Task details:
Among the records, which lines include "will"? List them.

(Saved entries)
-----

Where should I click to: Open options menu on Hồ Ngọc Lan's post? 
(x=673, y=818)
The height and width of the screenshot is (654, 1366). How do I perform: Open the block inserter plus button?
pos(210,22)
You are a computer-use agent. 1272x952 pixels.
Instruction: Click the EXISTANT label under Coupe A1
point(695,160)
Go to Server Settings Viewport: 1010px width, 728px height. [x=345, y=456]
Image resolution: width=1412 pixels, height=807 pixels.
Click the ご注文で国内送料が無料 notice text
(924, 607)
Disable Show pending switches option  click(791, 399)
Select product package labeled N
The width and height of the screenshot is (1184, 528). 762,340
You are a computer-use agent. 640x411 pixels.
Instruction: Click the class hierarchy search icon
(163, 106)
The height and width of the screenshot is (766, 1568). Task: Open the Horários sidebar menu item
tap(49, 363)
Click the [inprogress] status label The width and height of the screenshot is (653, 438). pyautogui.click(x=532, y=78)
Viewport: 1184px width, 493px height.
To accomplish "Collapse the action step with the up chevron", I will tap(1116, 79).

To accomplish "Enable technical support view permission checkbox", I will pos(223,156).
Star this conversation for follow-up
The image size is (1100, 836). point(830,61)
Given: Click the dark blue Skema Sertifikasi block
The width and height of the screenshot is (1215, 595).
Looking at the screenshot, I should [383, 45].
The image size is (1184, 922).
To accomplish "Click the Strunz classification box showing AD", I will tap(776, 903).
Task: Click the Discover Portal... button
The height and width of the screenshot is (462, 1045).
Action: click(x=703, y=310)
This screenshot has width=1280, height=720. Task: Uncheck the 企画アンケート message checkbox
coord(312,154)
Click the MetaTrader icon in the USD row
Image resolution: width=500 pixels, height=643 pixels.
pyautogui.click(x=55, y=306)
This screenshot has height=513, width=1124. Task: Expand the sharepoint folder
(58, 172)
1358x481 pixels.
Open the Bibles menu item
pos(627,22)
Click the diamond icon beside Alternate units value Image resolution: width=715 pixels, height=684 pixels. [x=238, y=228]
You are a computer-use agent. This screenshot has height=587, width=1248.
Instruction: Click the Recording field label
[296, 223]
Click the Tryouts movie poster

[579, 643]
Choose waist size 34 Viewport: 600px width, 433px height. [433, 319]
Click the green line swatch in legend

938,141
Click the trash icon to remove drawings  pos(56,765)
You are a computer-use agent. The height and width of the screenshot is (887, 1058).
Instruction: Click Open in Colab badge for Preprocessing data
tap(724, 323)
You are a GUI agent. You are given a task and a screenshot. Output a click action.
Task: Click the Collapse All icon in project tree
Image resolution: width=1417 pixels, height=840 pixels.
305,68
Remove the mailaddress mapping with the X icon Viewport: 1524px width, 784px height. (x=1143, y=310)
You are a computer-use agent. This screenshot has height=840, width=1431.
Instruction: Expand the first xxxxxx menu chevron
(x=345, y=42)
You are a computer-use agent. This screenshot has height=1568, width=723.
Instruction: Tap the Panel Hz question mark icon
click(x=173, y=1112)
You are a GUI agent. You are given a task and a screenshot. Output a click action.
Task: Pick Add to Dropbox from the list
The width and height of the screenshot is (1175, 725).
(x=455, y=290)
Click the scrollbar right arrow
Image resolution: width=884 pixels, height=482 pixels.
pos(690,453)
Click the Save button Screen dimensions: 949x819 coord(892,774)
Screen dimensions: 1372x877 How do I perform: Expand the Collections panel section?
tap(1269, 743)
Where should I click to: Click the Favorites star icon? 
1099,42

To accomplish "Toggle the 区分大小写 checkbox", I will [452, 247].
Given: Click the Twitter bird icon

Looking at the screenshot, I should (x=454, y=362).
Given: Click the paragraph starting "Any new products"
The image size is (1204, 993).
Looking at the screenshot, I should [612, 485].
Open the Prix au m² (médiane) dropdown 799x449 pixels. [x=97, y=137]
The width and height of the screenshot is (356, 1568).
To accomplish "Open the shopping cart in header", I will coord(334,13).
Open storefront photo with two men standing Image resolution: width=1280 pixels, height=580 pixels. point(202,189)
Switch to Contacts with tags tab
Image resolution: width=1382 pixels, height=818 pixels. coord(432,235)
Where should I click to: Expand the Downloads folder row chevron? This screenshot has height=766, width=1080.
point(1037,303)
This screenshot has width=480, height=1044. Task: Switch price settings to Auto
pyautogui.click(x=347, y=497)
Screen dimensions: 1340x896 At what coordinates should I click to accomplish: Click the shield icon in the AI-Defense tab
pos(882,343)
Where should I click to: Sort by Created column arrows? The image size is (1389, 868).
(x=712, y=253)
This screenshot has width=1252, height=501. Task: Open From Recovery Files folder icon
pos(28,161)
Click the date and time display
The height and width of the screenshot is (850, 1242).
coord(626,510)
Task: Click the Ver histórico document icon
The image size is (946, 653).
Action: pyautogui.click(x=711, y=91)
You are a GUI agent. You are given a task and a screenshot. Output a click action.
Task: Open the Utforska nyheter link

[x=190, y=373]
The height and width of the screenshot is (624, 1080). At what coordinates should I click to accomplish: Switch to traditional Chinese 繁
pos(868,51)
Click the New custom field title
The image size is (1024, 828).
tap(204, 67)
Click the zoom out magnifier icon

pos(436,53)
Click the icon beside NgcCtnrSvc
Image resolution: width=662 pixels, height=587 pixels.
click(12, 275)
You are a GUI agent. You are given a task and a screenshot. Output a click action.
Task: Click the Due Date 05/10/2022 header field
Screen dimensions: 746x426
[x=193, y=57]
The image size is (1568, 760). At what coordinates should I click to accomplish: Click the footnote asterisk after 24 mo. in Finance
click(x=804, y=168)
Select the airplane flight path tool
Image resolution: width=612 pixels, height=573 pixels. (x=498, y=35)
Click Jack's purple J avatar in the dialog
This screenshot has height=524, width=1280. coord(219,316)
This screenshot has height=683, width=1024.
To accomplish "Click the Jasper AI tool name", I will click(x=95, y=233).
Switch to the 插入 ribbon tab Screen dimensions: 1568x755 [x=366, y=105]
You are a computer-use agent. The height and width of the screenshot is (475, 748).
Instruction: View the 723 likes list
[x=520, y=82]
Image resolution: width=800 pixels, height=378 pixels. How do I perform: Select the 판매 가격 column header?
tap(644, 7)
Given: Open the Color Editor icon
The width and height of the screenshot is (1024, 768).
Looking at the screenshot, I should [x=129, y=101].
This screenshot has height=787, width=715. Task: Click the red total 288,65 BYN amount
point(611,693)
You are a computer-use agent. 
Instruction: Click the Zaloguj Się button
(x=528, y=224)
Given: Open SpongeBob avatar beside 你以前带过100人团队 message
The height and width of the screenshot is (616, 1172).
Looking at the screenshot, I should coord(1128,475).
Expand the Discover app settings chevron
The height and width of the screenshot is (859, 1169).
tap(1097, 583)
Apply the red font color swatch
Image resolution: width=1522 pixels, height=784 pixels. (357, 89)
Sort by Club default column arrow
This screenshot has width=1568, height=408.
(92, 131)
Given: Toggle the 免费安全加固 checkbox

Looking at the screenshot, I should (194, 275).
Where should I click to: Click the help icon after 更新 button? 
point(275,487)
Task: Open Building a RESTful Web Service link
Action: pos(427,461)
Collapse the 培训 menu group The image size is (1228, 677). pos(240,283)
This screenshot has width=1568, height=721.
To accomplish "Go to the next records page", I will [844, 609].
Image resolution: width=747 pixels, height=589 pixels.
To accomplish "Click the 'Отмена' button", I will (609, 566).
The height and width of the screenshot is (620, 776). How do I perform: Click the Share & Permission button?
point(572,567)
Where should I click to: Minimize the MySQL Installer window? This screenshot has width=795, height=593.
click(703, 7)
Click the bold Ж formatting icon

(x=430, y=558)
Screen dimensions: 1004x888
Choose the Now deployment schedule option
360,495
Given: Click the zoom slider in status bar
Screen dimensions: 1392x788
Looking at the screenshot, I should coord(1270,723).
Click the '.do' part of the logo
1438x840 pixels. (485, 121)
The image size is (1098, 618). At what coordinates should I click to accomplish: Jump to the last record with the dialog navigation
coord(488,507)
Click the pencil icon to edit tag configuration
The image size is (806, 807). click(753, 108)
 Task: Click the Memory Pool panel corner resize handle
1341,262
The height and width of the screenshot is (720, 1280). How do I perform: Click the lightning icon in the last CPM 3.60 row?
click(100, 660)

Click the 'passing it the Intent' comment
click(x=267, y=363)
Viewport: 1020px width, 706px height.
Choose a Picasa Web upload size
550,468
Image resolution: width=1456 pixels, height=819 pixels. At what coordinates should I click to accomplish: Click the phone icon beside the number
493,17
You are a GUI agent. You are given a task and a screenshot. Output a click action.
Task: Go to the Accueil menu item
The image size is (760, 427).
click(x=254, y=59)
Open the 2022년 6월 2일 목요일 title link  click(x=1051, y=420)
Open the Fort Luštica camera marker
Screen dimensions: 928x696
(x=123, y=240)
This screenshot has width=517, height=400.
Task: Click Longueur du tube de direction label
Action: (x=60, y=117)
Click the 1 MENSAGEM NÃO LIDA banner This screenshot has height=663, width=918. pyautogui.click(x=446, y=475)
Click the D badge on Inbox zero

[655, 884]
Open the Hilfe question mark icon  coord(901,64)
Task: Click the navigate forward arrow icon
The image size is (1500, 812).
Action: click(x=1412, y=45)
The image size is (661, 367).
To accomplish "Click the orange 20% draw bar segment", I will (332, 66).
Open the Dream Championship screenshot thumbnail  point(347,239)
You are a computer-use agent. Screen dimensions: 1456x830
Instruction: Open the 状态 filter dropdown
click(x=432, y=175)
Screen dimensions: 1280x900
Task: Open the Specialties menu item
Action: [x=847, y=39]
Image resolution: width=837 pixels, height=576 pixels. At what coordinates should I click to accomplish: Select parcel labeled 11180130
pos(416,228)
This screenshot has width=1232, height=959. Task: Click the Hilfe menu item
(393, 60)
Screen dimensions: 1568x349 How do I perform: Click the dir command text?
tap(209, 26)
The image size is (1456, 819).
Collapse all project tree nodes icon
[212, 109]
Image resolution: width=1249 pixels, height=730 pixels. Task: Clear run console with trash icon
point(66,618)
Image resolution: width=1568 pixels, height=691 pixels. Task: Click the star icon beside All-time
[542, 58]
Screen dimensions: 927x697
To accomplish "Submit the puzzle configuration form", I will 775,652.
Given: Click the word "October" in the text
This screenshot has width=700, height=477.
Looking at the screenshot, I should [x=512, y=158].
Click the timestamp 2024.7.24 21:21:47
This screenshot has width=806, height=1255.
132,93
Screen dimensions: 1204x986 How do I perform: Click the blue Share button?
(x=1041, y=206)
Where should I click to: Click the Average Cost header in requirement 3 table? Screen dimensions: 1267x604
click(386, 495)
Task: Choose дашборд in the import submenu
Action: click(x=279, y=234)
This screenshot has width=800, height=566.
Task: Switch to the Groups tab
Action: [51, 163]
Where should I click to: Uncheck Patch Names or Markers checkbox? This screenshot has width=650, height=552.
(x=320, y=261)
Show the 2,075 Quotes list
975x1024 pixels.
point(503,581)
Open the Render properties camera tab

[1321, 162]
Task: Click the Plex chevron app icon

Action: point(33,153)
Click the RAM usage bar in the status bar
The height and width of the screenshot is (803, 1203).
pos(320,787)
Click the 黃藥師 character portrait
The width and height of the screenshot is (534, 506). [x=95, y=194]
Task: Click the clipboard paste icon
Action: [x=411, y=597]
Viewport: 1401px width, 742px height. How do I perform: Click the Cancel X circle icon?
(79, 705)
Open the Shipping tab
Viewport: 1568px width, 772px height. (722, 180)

-----

Result:
To accomplish "Collapse the action step with the up chevron", I will tap(1116, 79).
To accomplish "Enable technical support view permission checkbox", I will pos(223,156).
To accomplish "Click the Strunz classification box showing AD", I will tap(776, 903).
To accomplish "Toggle the 区分大小写 checkbox", I will [452, 247].
To accomplish "Open the shopping cart in header", I will coord(334,13).
To accomplish "Click the Jasper AI tool name", I will click(x=95, y=233).
To accomplish "Go to the next records page", I will [844, 609].
To accomplish "Click the 'Отмена' button", I will (609, 566).
To accomplish "Click the orange 20% draw bar segment", I will (332, 66).
To accomplish "Submit the puzzle configuration form", I will 775,652.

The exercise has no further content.